Batman, Superman y la Mujer Maravilla, el que se vaya a La Villa que pierda su silla

Justo cuando pasaron sobre los mexicanos varias toneladas de avatares, se aparecen en la Ciudad de México Batman, Superman y la Mujer Maravilla para promover su película donde se agarran a porrazos por la verdad y la justicia, como ocurrirá en Pemex ahora que el licenciado Peña, siempre en los grandes eventos, anunció que en la mítica paraestatal habría cambios profundos, quizá dolorosos, ahora que ha pasado al nivel de Pyme en avanzado estado de putrefacción.
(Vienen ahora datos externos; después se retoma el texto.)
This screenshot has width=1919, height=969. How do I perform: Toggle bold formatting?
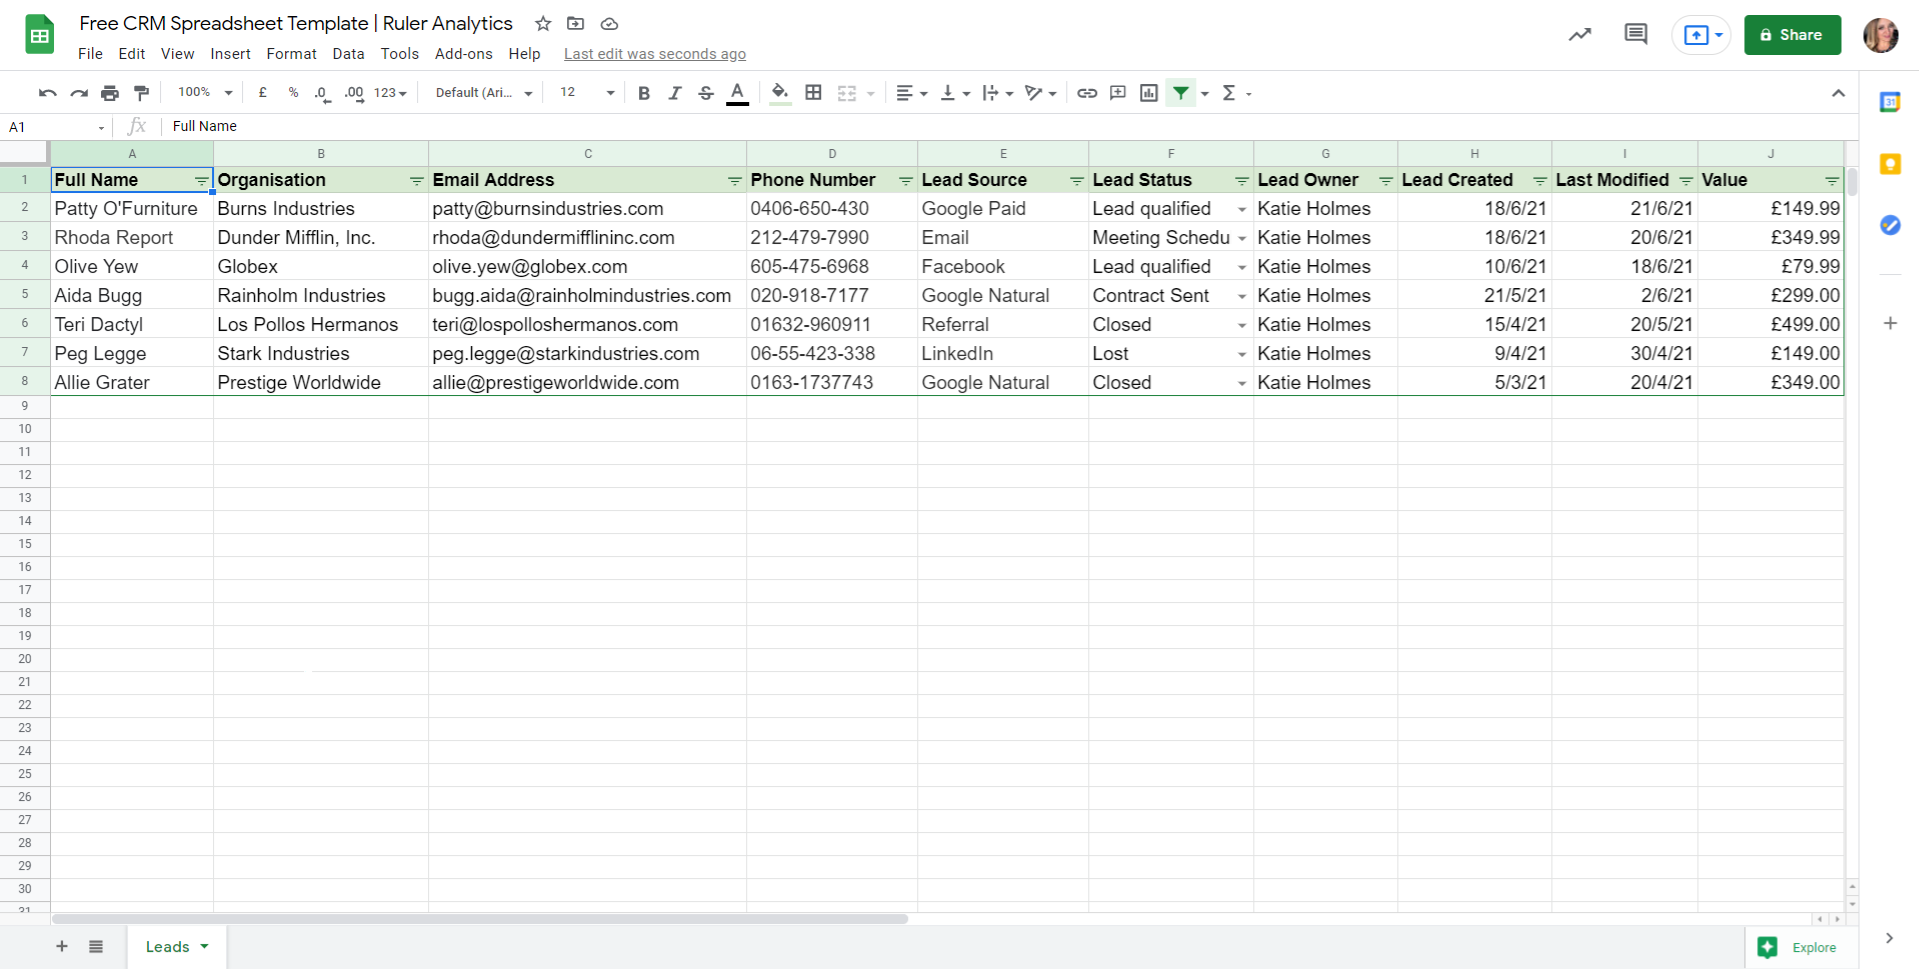(644, 92)
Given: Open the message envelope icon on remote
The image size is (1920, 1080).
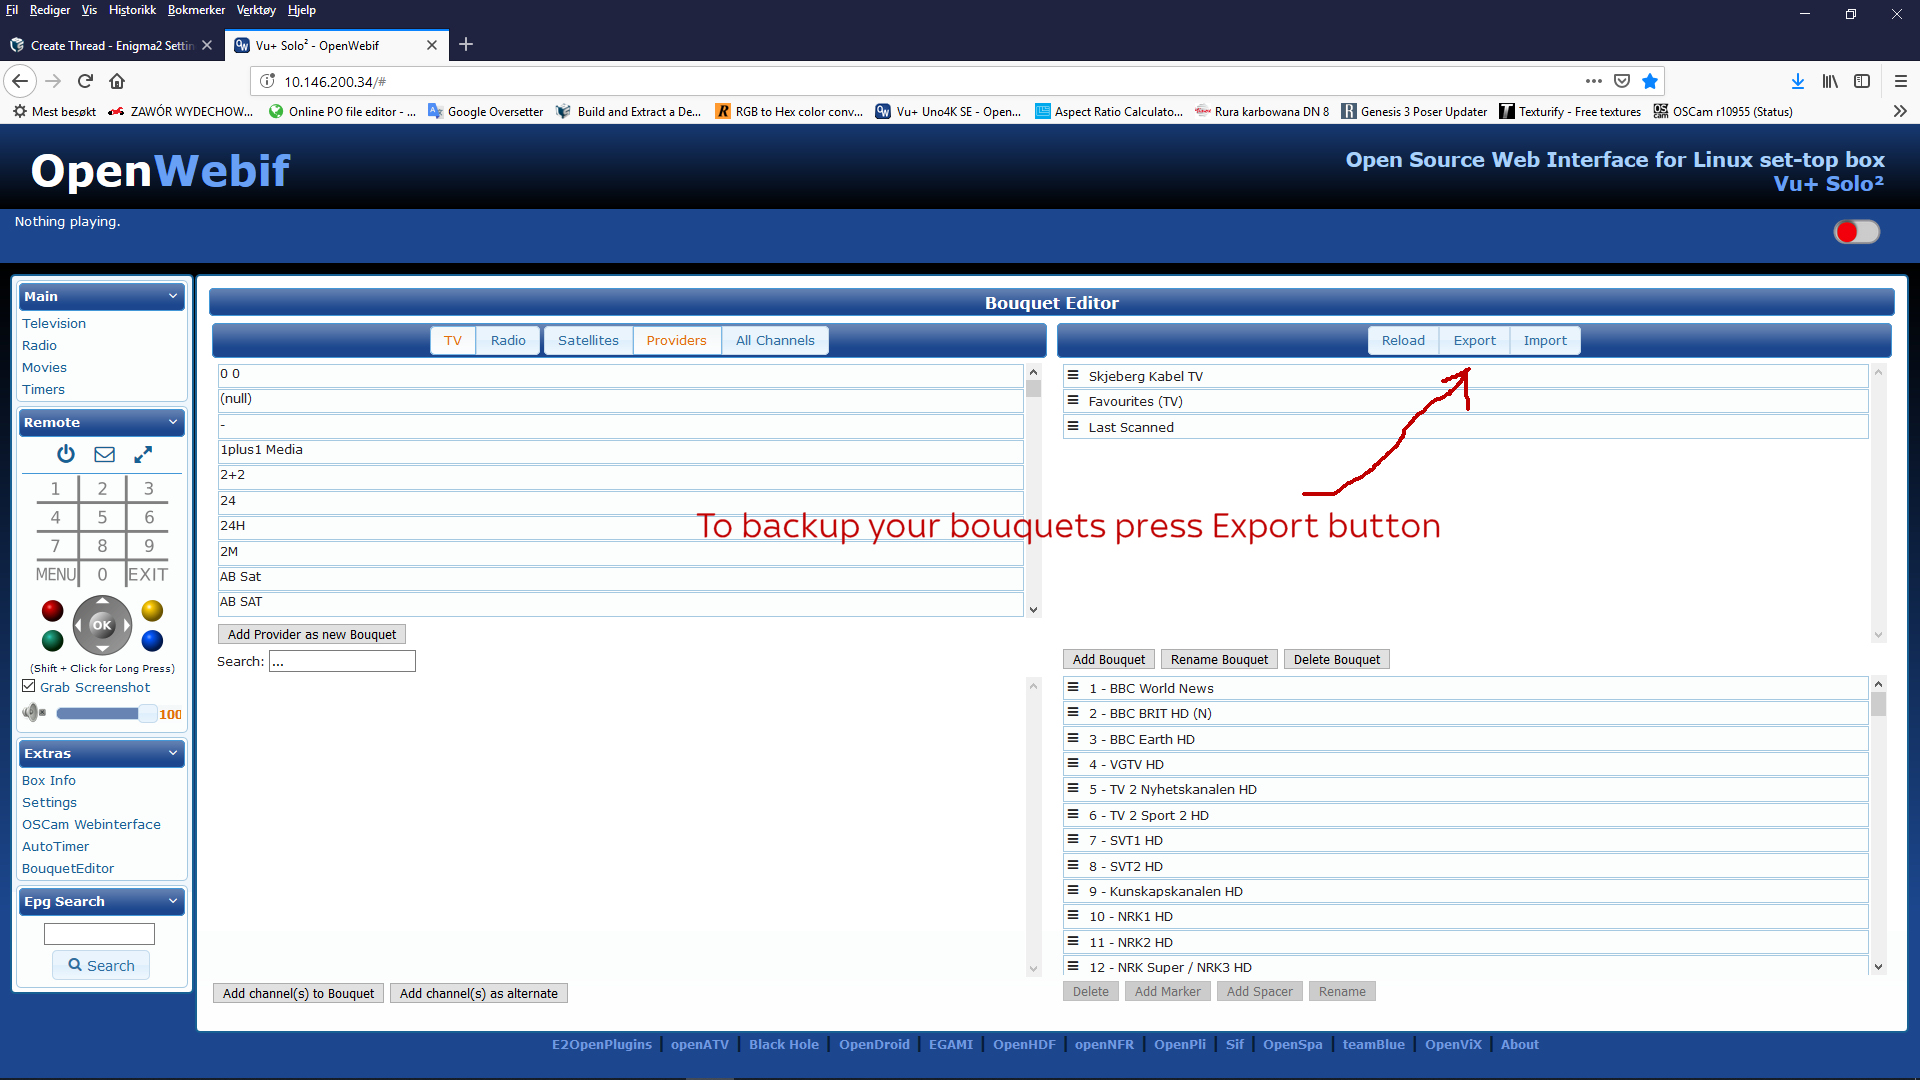Looking at the screenshot, I should 104,454.
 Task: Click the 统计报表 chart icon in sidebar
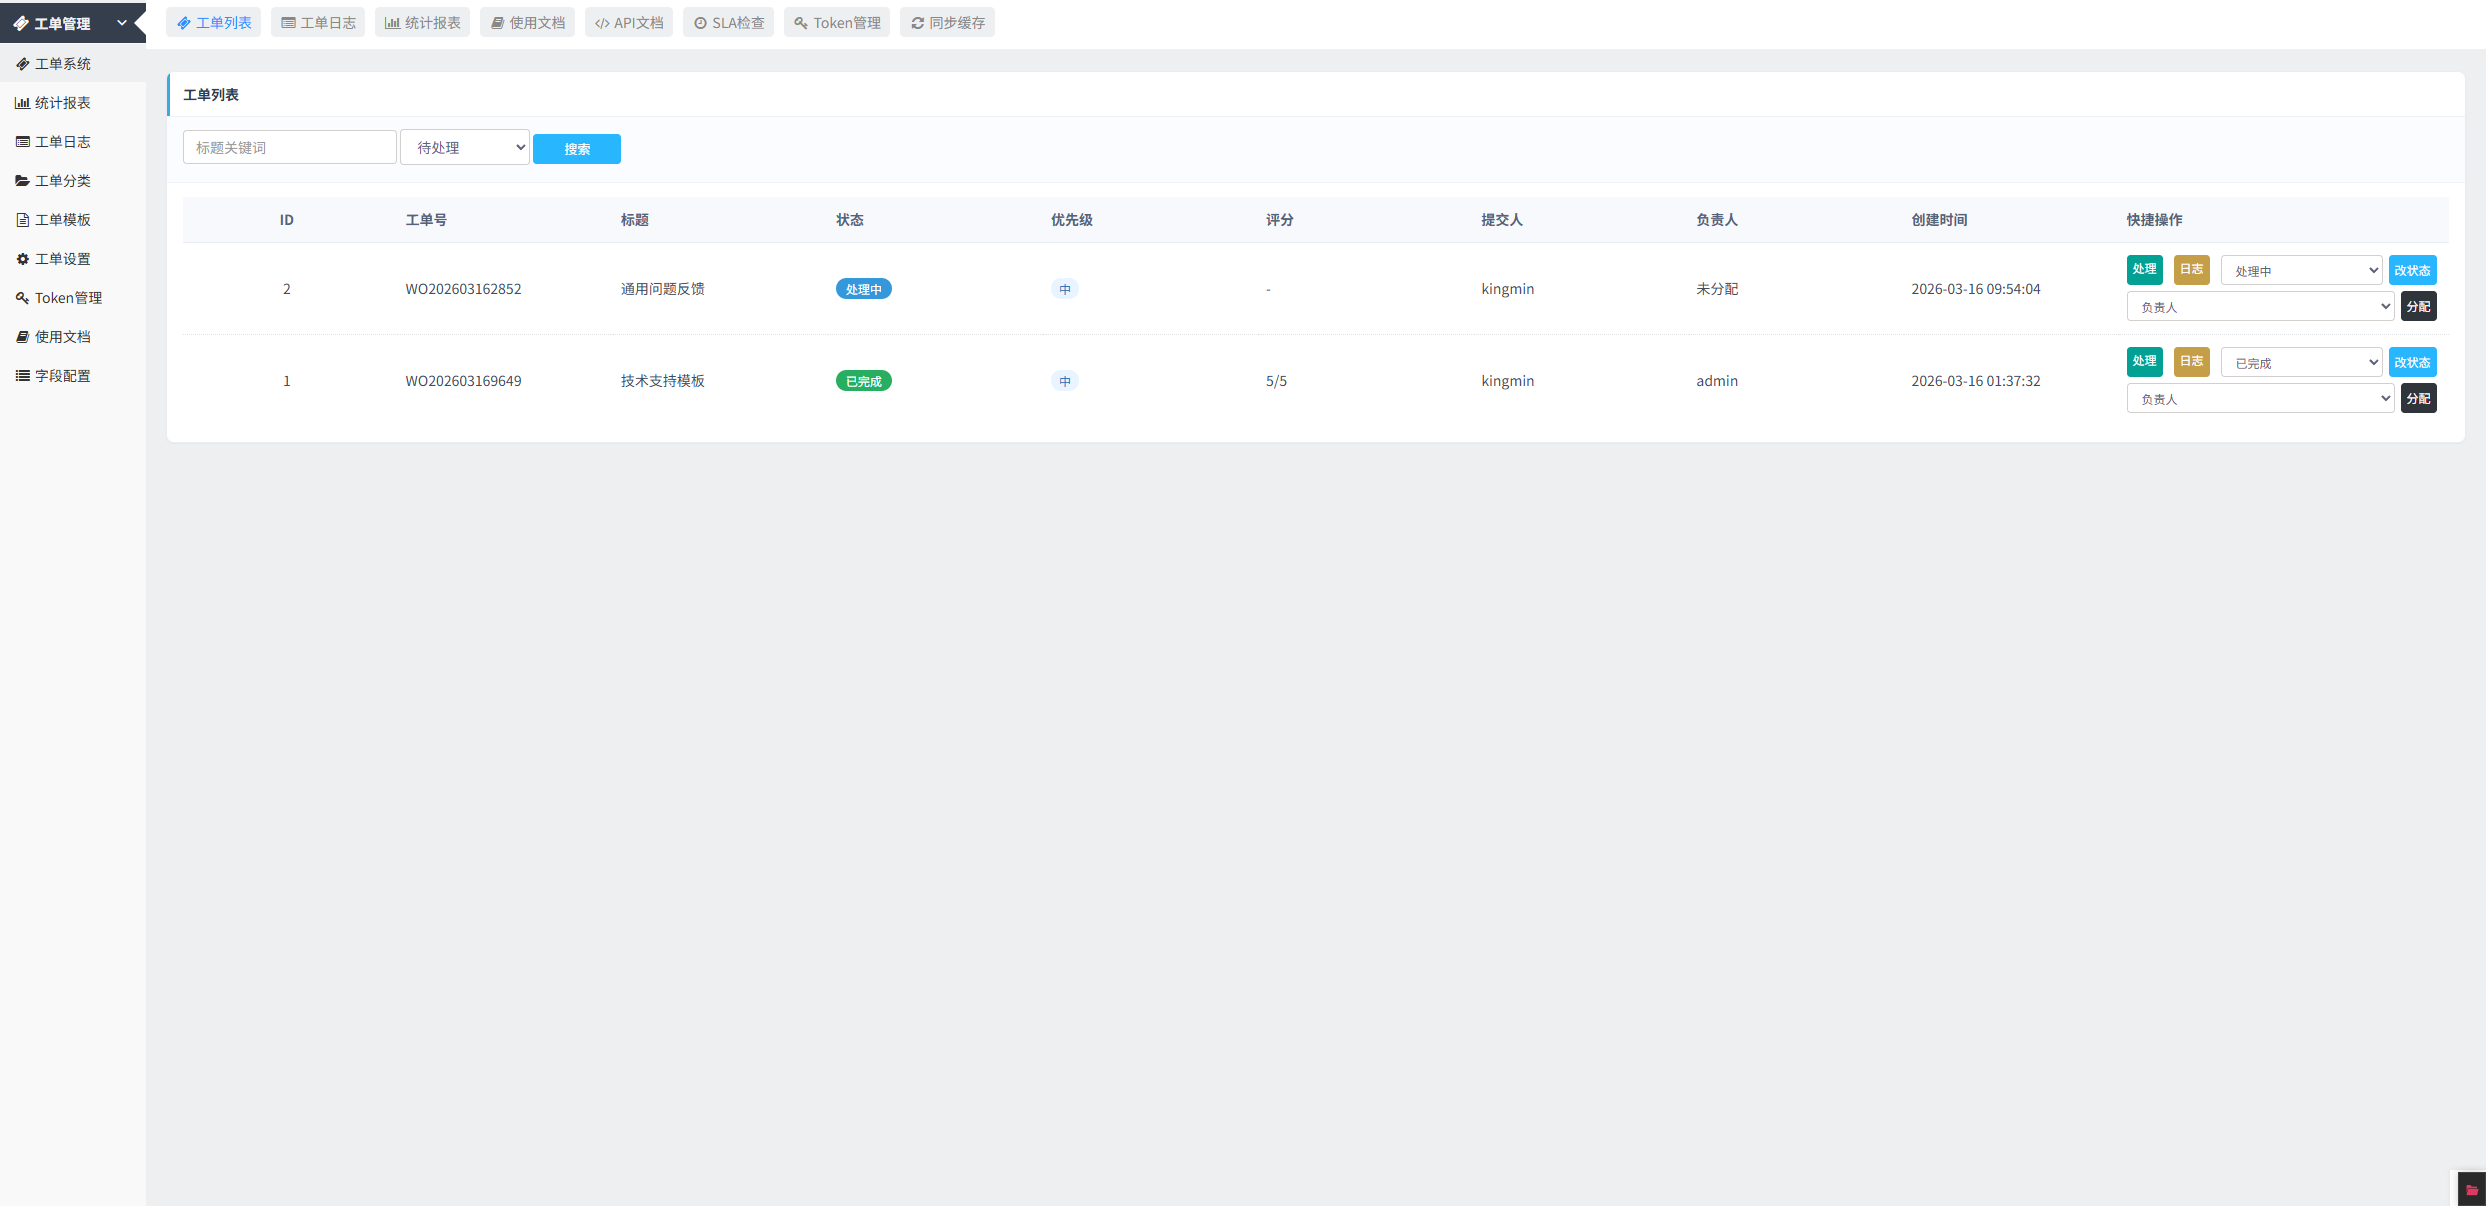22,103
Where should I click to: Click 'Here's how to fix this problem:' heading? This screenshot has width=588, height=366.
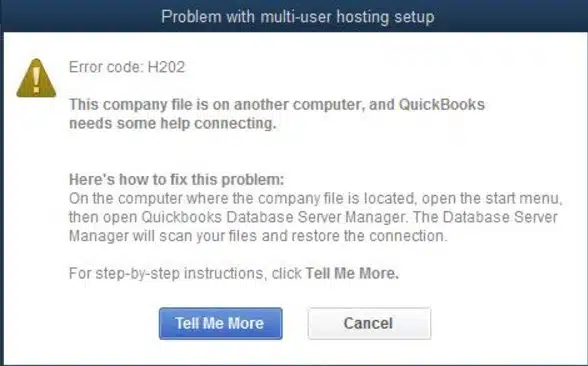click(177, 180)
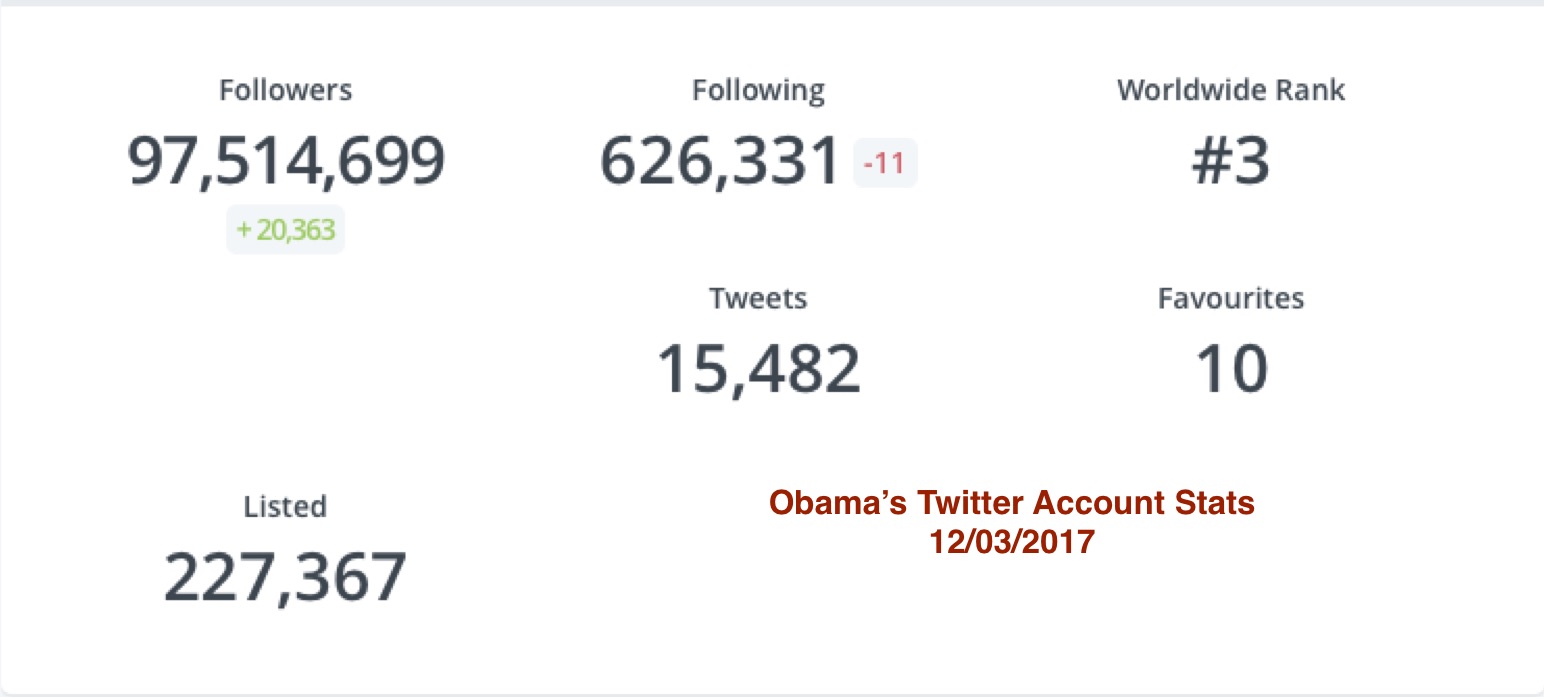Image resolution: width=1544 pixels, height=697 pixels.
Task: Click the Following label
Action: tap(758, 91)
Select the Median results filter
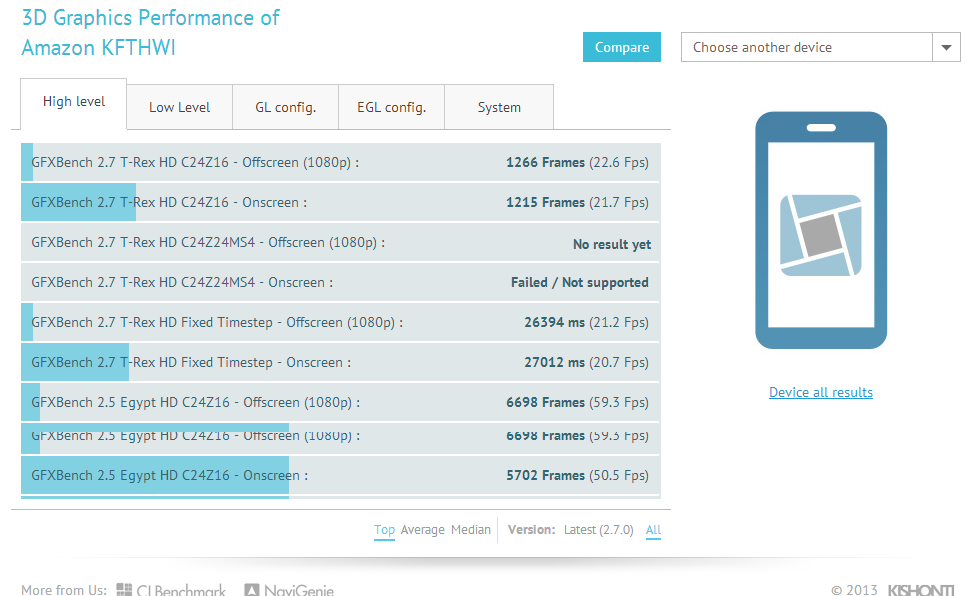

Sobre todo ahora que Robero Deschamps ha pateado el pesebre alegando que el sindicato que atinadamente dirige se limitó a seguir los lineamientos impuestos por el gobierno hasta que la empresa está como hoy, al borde de la quiebra.

No sé si exista algún problema en el paraíso tricolor, pero se ve un poquito mal que cada quien jale por su lado justo en medio de la venta de garaje de la pobre Pemex, que con toda probabilidad termine como gasolinera Gulf en carretera federal.

Afortunadamente, el conocido líder sindical es una persona espartana y humilde (no hay duda de que en cualquier momento cooperará con la iniciativa #3de3), así que su contribución a la lucha del proletariado petrolero sin cabeza es que sea tratado como electricistas o empleados de Mexicana de Aviación.

Como quiera que sea, habría sido importante que estos héroes fundacionales hubieran pasado antes por esta su humilde casa para ayudarnos en algunos cuantos temas, como la peligrosidad de los Ferrari o, más bien dicho, de sus dueños que, por lo que se ha podido colegir luego de lo que se ha sabido de tan espeluznante historia, suelen ser peor que sus guaruras.

Pero Batman, Superman y la Mujer Maravilla podrían ayudarnos, para que el juicio político contra Javiercito Duarte no prospere porque es un buen compañero, pero bien podrían apoyar el caso de las autoridades de la CdMx que están siendo señaladas por no apoyar a Andrea Noel, esa chica que fue humillada y sobajada públicamente en la calle. Ahora se fue a su país, Estados Unidos, pues luego de ser continuamente amenazada por todos los medios no se sintió suficientemente segura ni protegida.

Algo así como los capitalinos con la contingencia.

Pero si Batman, Supermán y la Mujer Maravilla se encargan de cuidarla (a Andrea, no a la contingencia), muchos políticos no perderán su silla por andar en la baba, digo, en La Villa.